Tufakji has tried and failed to get the international community to see that the conflict is all about the land. Now, he says, it’s too late. Looking further into the future, he describes Israel’s master plan for 2050 and his tone switches from despair to fear. The 2050 plan envisages a huge new airport beyond Maale Adumim on land occupied by Nebi Musa, an ancient Muslim holy site dedicated to Moses.

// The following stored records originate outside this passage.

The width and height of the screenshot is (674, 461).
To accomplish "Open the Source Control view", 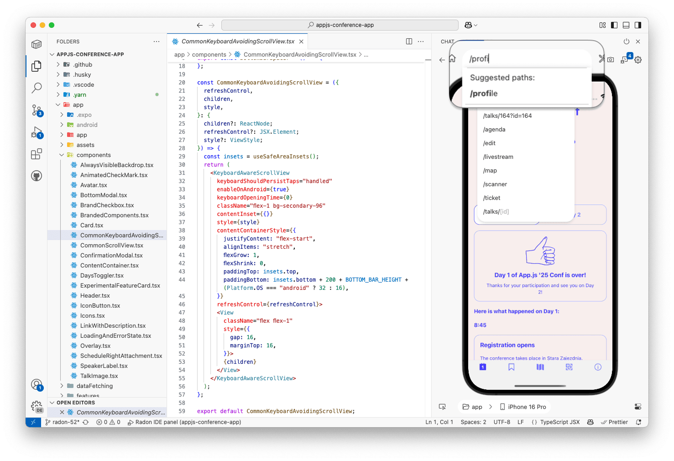I will 37,110.
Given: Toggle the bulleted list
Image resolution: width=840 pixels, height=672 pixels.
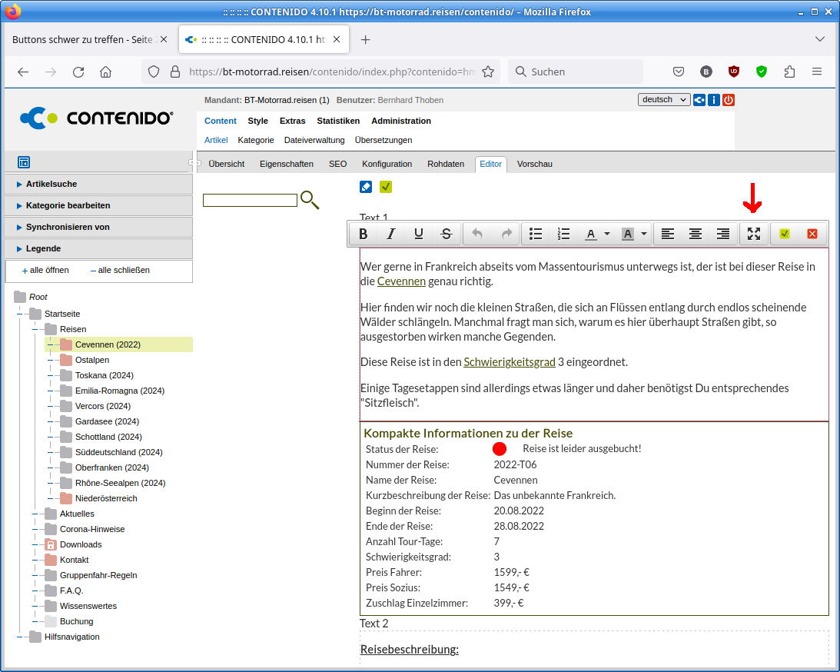Looking at the screenshot, I should click(536, 234).
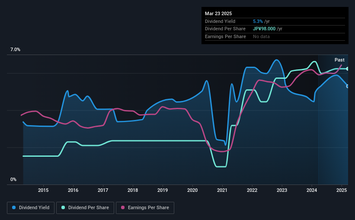This screenshot has width=355, height=220.
Task: Click the pink Earnings Per Share legend dot
Action: (x=123, y=207)
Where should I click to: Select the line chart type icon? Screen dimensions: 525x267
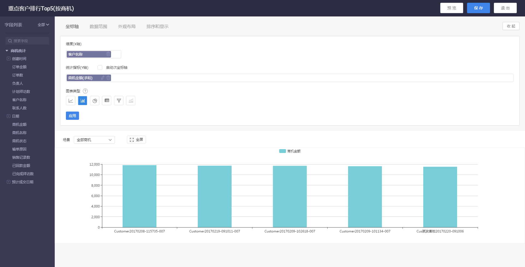tap(71, 101)
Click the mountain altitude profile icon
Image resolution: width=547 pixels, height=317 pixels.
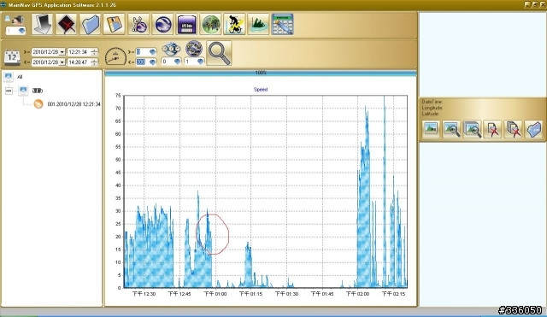click(258, 24)
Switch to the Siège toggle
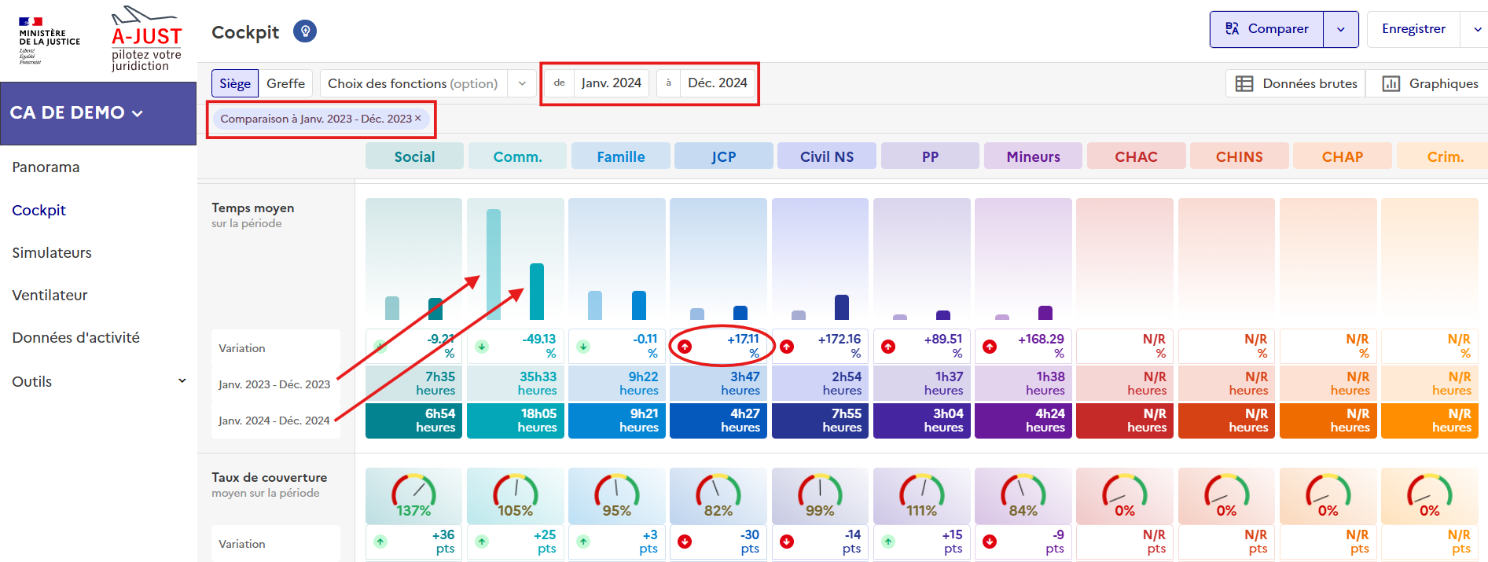The height and width of the screenshot is (562, 1488). [x=234, y=83]
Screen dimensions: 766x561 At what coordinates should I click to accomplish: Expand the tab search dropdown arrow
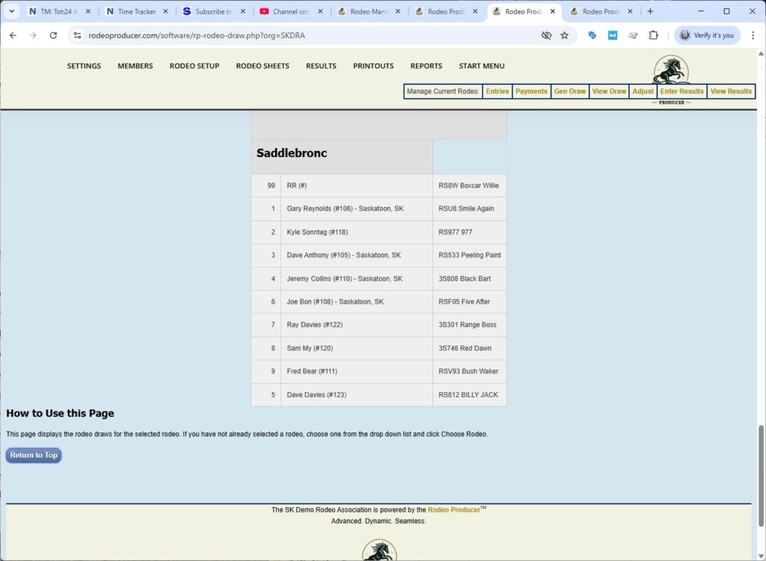(x=11, y=11)
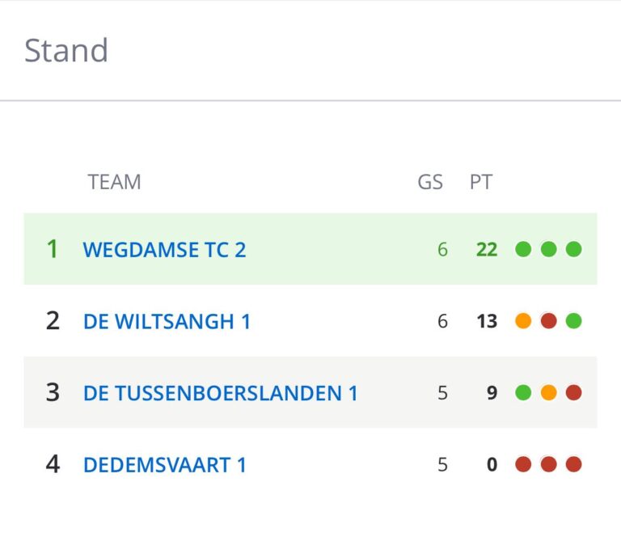Click green form dot for De Wiltsangh 1

point(574,321)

Standing in Maale Adumim and looking back over the wasteland towards the Mount of Olives, Tufakji has no doubt that the land war is over – at least for now. The 2050 master plan – airport and all – will go ahead, he says. When I ask what next, he is no longer the voice of compromise. “Armed resistance,” he says. “A military uprising of some sort. There is now no other way.”

We could not find any evidence whatsoever of such an Israeli government plan. The closest thing we could find of the plan mentioned by Tufakji is a private initiative by an Australian real estate investor named Kevin Bermeister. The plan, known as the Jerusalem 5800 Master Plan, includes the airport mentioned in the article. But, of course, the plan hasn’t even been considered, yet alone adopted, by the Israeli government.  Even anti-Israel commentators who recently reported on the plan were clear that it is merely a private, right-wing initiative.

Error number three – east Jerusalem was “100% Palestinian”.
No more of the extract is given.